Since people are most open to change when they are under stress or in crisis, immediate response to their request for help is important. Phone contact is always established within 24 hours, and every attempt is made to schedule appointments within 72 hours.
Family Systems Approach
Effective change will require the participation of relevant family members. The focus of the program is on family and community interactions. This may not always require that all family members always be present, but every attempt is made to include family members in the treatment process. In order to make maximal use of brief therapy, the program also seeks to involve the efforts of as many other persons in the client’s system as necessary (e.g., teachers, pediatricians, counselors, friends, etc.). Often this will take the form of phone consultation, but in extremely difficult high-risk cases may involve a joint meeting with other professionals.

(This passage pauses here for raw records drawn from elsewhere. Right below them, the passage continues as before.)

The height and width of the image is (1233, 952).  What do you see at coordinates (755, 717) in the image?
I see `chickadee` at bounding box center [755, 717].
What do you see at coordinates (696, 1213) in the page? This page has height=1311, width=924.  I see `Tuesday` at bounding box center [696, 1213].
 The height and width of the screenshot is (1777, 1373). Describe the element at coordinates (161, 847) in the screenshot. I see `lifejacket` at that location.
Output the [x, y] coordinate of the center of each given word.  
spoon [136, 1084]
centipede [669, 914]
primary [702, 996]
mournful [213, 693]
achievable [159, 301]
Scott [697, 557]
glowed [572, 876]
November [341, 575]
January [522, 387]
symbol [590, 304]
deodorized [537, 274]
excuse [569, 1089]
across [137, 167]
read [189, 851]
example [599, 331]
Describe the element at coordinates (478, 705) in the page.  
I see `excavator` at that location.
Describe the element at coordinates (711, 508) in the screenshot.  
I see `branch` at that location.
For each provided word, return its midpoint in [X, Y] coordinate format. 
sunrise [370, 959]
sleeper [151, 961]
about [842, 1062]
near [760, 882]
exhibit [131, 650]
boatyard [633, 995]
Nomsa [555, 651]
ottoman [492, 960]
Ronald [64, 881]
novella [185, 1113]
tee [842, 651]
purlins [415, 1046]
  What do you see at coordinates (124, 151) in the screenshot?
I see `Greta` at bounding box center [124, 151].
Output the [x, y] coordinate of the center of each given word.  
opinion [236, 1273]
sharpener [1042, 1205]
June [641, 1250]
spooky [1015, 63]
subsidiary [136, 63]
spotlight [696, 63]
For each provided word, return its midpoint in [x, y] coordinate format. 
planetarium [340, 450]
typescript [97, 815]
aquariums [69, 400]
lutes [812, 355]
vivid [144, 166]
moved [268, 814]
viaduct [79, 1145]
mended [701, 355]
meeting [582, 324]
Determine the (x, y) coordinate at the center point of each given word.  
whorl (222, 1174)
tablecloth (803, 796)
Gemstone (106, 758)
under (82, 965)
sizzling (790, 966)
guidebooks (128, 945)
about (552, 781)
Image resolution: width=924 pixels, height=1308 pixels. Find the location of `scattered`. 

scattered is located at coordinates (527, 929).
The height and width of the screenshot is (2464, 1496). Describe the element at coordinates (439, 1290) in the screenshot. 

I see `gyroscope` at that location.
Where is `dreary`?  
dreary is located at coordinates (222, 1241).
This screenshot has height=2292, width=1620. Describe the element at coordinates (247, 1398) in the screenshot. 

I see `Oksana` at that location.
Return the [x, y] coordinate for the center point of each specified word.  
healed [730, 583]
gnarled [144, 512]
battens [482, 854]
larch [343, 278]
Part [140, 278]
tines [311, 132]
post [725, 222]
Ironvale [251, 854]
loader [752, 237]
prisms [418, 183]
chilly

Most at-risk youth have experienced multiple failures in several areas of their life and are seriously disconnected to major social resources. The focus of treatment is on developing new successful routines to replace ineffective ones. This means identifying specific, workable goals and implementing them as quickly and as effectively as possible. The past may indeed have a bearing on current difficulties, but it is assumed that is a better use of client’s time and money to focus on current and future issues. Our experience is that most families can make positive gains in from 4 to 6 sessions, even though additional work may certainly be needed. If additional work is desired, they are encouraged to take as much ownership of the problem as possible and to plan for future. This may include identifying future problems, future resource people, and thinking about financial resources.
It has been our experience that at-risk adolescents need a mixture of warmth, sensitivity, support, and encouragement along with direct confrontation, limit-setting, and assertive feedback. The program attempts to provide both aspects as needed. For instance, therapy may emphasize decisive parenting skills some times and simple listening skills at other times; it may involve confronting an adolescent about their behaviors (e.g., substance abuse, burglary) or may involve offering daily phone contact to a depressed youngster. This may involve an extended discussion about cultural conflicts, ambivalent loyalties, or deceitful actions. The basic goal is to help youngsters begin to bond socially in places they previously had not (i.e., school bonding, peer bonding, family bonding).